Partners with A Place
LEAF has more than 20 years of experience creating spaces for art and music through festivals, community events and arts education programs. Go to the festival: it’s family-friendly and it sells out every time. Why art engenders transformation of communities as it did for Hull House in Chicago in the 1890s, Harlem in the 1930s and many places since deserves more conversation. Here we’ll just say that our relationship with LEAF goes way beyond their ability to help us develop art and music programs. LEAF Panama is in no small way responsible for inspiring the development of APTS. LEAF’s founder, Jennifer Pickering, introduced us to leaders in her community working on this issue, which is dear to her heart. Thank you. Lesson: art paints the vision and inspires action to achieve the mission.
Yara Mowafy was standing in line at the George Mason University campus food court in Fairfax, VA and people kept trying to buy her lunch. She found out it was because when meal plans go unused, they remain unused. This led her to discover that there were hungry college students on her campus and Pop-up Pantry was born. Pop-up Pantry has regularly served more than sixty students, and influenced what is now a network of food pantries at a number of universities. Lesson: One person with curiosity and action has immeasurable impact.

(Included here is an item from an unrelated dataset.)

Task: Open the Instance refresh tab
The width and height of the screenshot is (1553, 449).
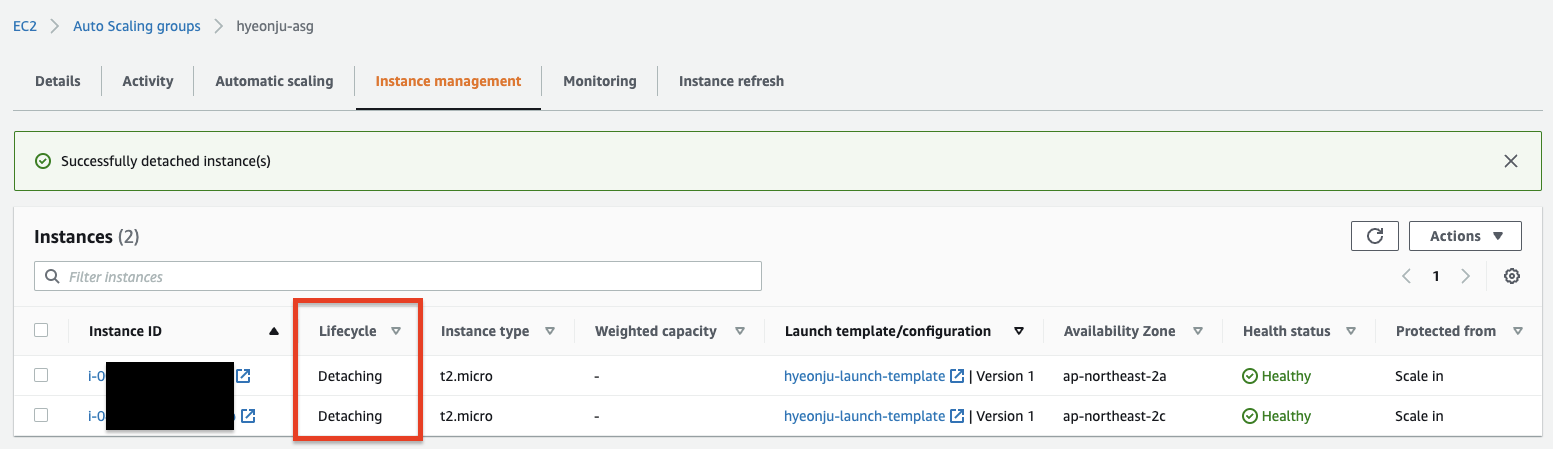Action: [731, 81]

APTS uses plastic bins from Target to pick up food donations on a weekly basis. We regularly brought the donation to CCNV—the single largest shelter in Washington DC. The first few times we went, residents and folks on the street asked us if we needed the bins. Our reply was that we needed them to get the bread. On about the 4th visit, after a couple of people had asked about the containers, I asked one of them why he was interested in it. He replied, “I need something for my stuff.” I gave him the container. We explained this to the managers of Target and they agreed to donate the money for the plastic tubs. We thought homeless, hungry people would really appreciate the delicious pastries and breads—and they do eat it all—but what they really wanted and needed were containers for their belongings. Lesson: listen to your clients and give them what they need, not just what you think they need.